● DOCUMENT SEGMENT
Motivational Mechanism: People are motivated to express rhetoric. Rhetoric enables us to engage in consensus or disputation about objects (39). Types of rhetorical practices (41):

  • Realist (objectivist): asserts things that are not, or could not be in doubt (i.e., Death and Furniture) (42); posit a bedrock of reality; a bottom line(26)
  • Relativist (social constructionist): Insists that there is always, or can always be an argument (42); talk about the social construction of reality, truth, cognition, scientific knowledge, technical capacity, social structure and so on (26)

A convincing plea towards an intellectual position involves the use of rhetoric, politics, and theology (42).

‘Death’ and ‘Furniture’ are emblems for two very common objections to relativism. (26) “They operate as icons of transcendent truth beyond (de)construction.” (32)

  • Death (misery, genocide, poverty, power) is the reality that should not be denied.(26)
  • Furniture (tables, rocks, stones, etc.) is the reality that cannot be denied. (26)

“The appeal of these things is that they are external to the talk, available to show that it is just talk, that there is another world beyond, that there are limits to the flexibility of descriptions.” (26)

“The Furniture argument invokes the objective world as given, as distinct from processes of representation; as directly apprehended, independent of any particular description.” (26)

*The Realist Dilemma: “The very act of producing a non-represented, unconstructable external world is inevitably representational, threatening, as soon as it is produced, to turn around upon and counter the very position it is meant to demonstrate.” (27)

*The Relativist Dilemma: “While realists shoot themselves in the foot as soon as they represent, relativists do so as soon as they argue. To argue for something is to care, to be positioned, which is immediately non-relativist.” (39)

Arguments:

  • “Reality takes on an intrinsically human dimension, and the most that can be claimed for it is an ‘experiential realism’.” (29)
  • Realistic rhetoric works by deploying semantic prototypes to represent an idealized and realistic general knowledge and by having these representations masquerade as what everyone would have to agree to say about a specific event. (31)

● GIVEN MATERIAL
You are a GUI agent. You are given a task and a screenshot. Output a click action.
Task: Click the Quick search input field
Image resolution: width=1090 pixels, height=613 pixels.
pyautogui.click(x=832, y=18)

● THE REQUEST
In the notes on realist and relativist rhetoric, what are 'Death' and 'Furniture' said to be emblems for? The lines above aren't needed here.

● RESULT OF THE TASK
Two very common objections to relativism.